Ed: "Remember last year at the Convention when the police were cracking down on the people who were throwing water bags out of the hotel window? That didn't bother me. I just filled up my bags with water and threw them out."

Ralph: "What happened?"

Ed: "I almost drowned. The window was closed."

"The Deciding Vote":

Ralph: "You are the type of person that would bend way over to pick up a pocketbook on April Fool's Day. I wouldn't."

Alice: "You couldn't."

"The Deciding Vote":

Ed: "I wish that Trixie would make frosting that tastes as good as this."

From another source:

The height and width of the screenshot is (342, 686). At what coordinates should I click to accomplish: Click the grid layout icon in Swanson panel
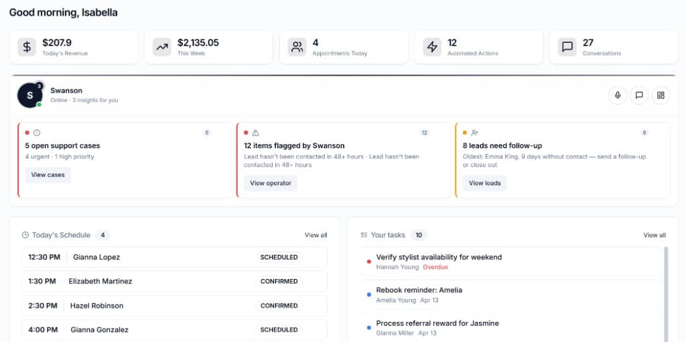661,95
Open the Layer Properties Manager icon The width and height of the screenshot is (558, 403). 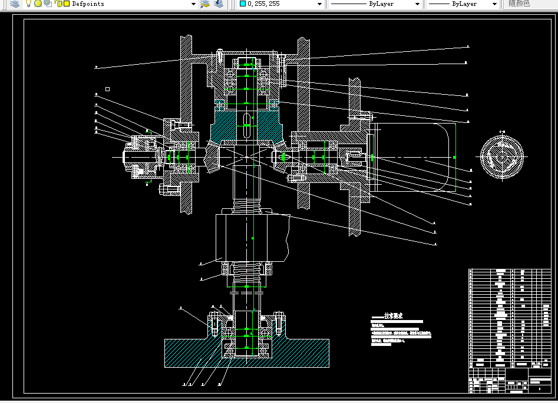(x=14, y=4)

Alice: "Icing? Ed, that's starch."

Ed: "It is?"

(Ed tastes it again.)

Ed: "I still wish that Trixie would make frosting that tastes as good as this."

"The Next Champ":

(Ed accidentally makes Ralph miss his shot while playing pool. Ralph walks up to Ed and hits Ed's foot with a pool cue.)

Ed: "Ow!"

(Ed hits Ralph's foot with the pool cue.)

Ralph (yells): "OWWW!"

"The Cold":

(Alice is taking the plaster off of Ralph's back.)

Alice: "I suppose you can't take off the top of your pajamas?"

Ralph: "You want to turn the cold into ammonia."

"To Whom It May Concern":

(Ralph says what he wants Ed to say in a letter to his boss.)

Ralph: "'You dirty bum!'"

Ed: "Don't you think that that is a little rough for a starter?"

Ralph: "Maybe your right. ‘Dear Mr. Marshall:'"

Ed: "That's better."

Ralph: "'...You dirty bum!'"

"Brother-In-Law":

Ralph: "I'm the boss. You're nothing."

Alice: "Big deal. You are the boss over nothing."

"Movies Are Better Than Ever":

(Trixie & Ed enter into the pool room. Ralph & Alice are already in the pool room. Ralph and Ed are in the middle of a fight.)

Ralph: "I didn't know anything escaped from the zoo today."

Ed: "If it was an elephant, I can tell them where to look."

"Without Reservations":

Ralph: "Your brother is a moocher, a swindler, and a bum."

Alice: "What did you say?"

Ralph: "I said that your brother is a bum. Capital B-capital u-capital um. Bum."

Alice: "My brother is just as good as any member of your family."

Ralph: "He's still a bum."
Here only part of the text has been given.